Shuffle Write 请看 Shuffle Write解析。
本文将讲解shuffle Reduce部分,shuffle的下游Stage的第一个rdd是ShuffleRDD,通过其compute方法来获取上游Stage Shuffle Write溢写到磁盘文件数据的一个迭代器:
override def compute(split: Partition, context: TaskContext): Iterator[(K, C)] = {
val dep = dependencies.head.asInstanceOf[ShuffleDependency[K, V, C]]
SparkEnv.get.shuffleManager.getReader(dep.shuffleHandle, split.index, split.index + 1, context)
.read()
.asInstanceOf[Iterator[(K, C)]]
}
从SparkEnv中获取shuffleManager(这里是SortShuffleManager),通过manager获取Reader并调用其read方法来得到一个迭代器。

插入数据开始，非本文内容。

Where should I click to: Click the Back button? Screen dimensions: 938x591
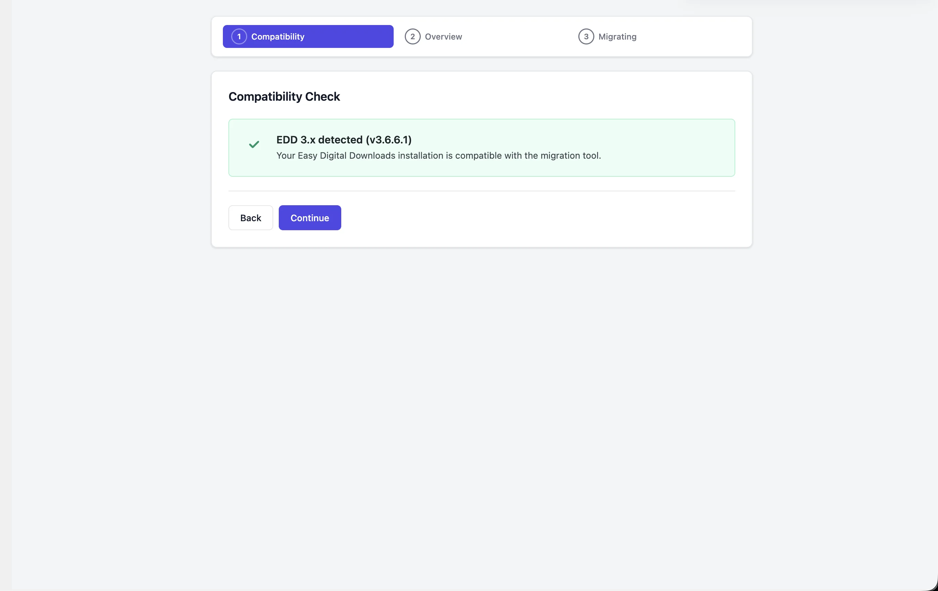tap(250, 217)
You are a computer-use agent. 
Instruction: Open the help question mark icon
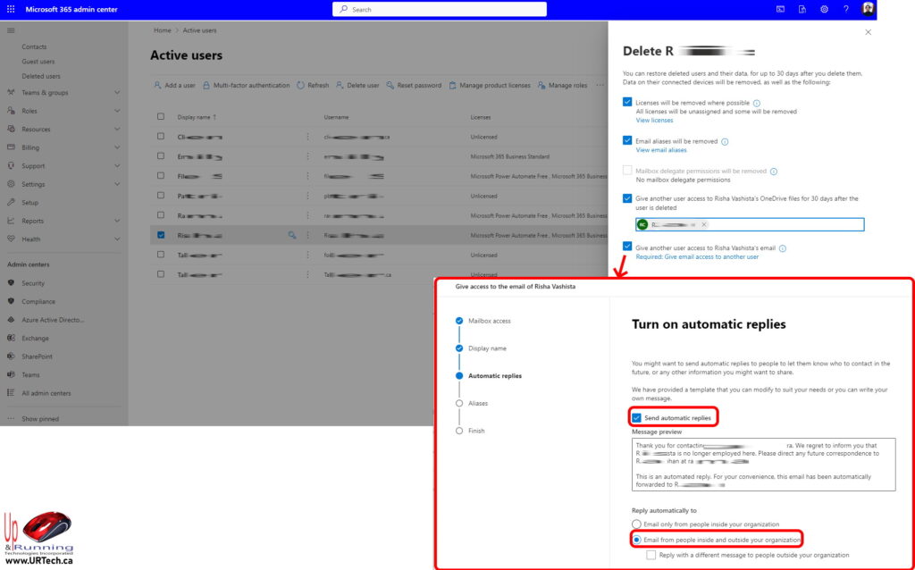pos(845,9)
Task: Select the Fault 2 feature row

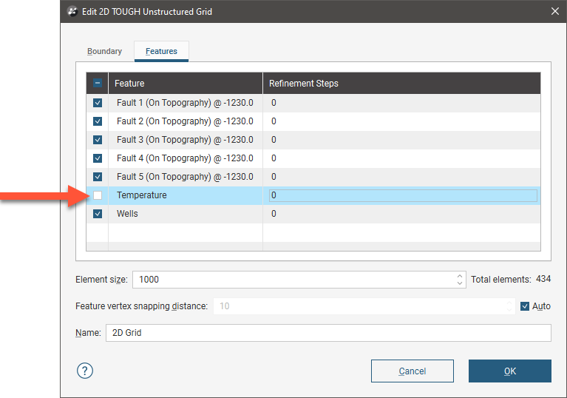Action: point(185,121)
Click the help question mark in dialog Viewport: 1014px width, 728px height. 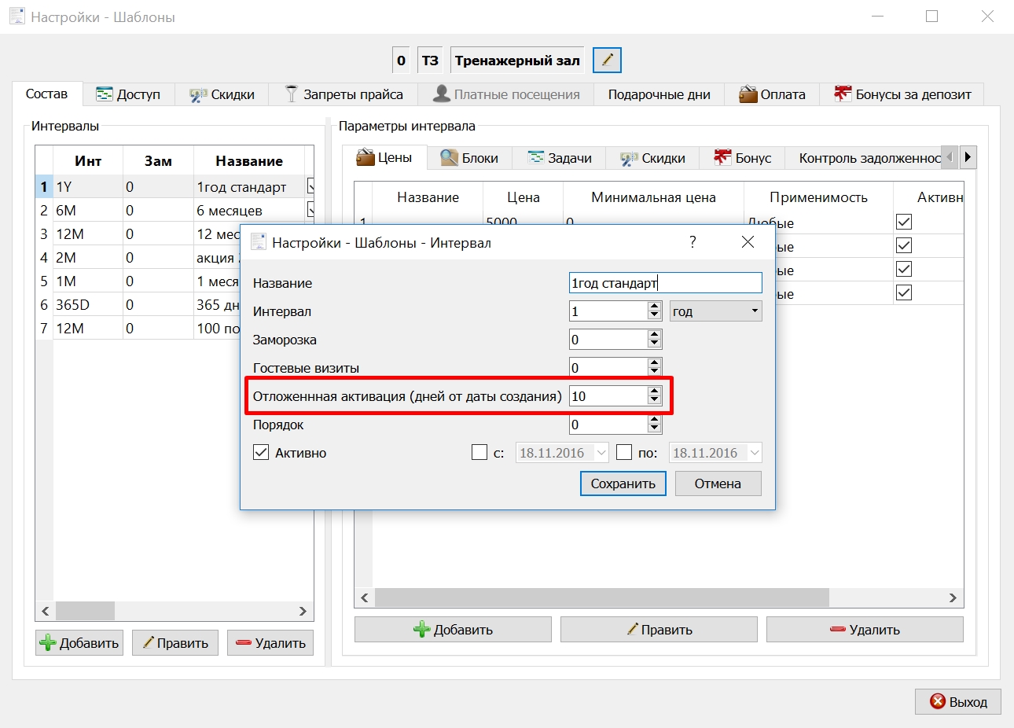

override def getReader[K, C](
handle: ShuffleHandle,
startPartition: Int,
endPartition: Int,
context: TaskContext): ShuffleReader[K, C] = {
new BlockStoreShuffleReader(
handle.asInstanceOf[BaseShuffleHandle[K, _, C]], startPartition, endPartition, context)
}
getReader方法实例化了一个BlockStoreShuffleReader,参数有需要获取分区对应的partitionId,看看起read方法:
override def read(): Iterator[Product2[K, C]] = {
val blockFetcherItr = new ShuffleBlockFetcherIterator(
context,
blockManager.shuffleClient,
blockManager,
// 获取存储数据位置的元数据
mapOutputTracker.getMapSizesByExecutorId(handle.shuffleId, startPartition, endPartition),
// 每次远程请求传输的最大大小
SparkEnv.get.conf.getSizeAsMb("spark.reducer.maxSizeInFlight", "48m") * 1024 * 1024,
SparkEnv.get.conf.getInt("spark.reducer.maxReqsInFlight", Int.MaxValue))
// 用压缩加密来包装流
val wrappedStreams = blockFetcherItr.map { case (blockId, inputStream) =>
serializerManager.wrapStream(blockId, inputStream)
}
val serializerInstance = dep.serializer.newInstance()
// 对每个流生成K/V迭代器
val recordIter = wrappedStreams.flatMap { wrappedStream =>
serializerInstance.deserializeStream(wrappedStream).asKeyValueIterator
}
// 每条记录读取后更新任务度量
val readMetrics = context.taskMetrics.createTempShuffleReadMetrics()
// 生成完整的迭代器
val metricIter = CompletionIterator[(Any, Any), Iterator[(Any, Any)]](
recordIter.map { record =>
readMetrics.incRecordsRead(1)
record
},
context.taskMetrics().mergeShuffleReadMetrics())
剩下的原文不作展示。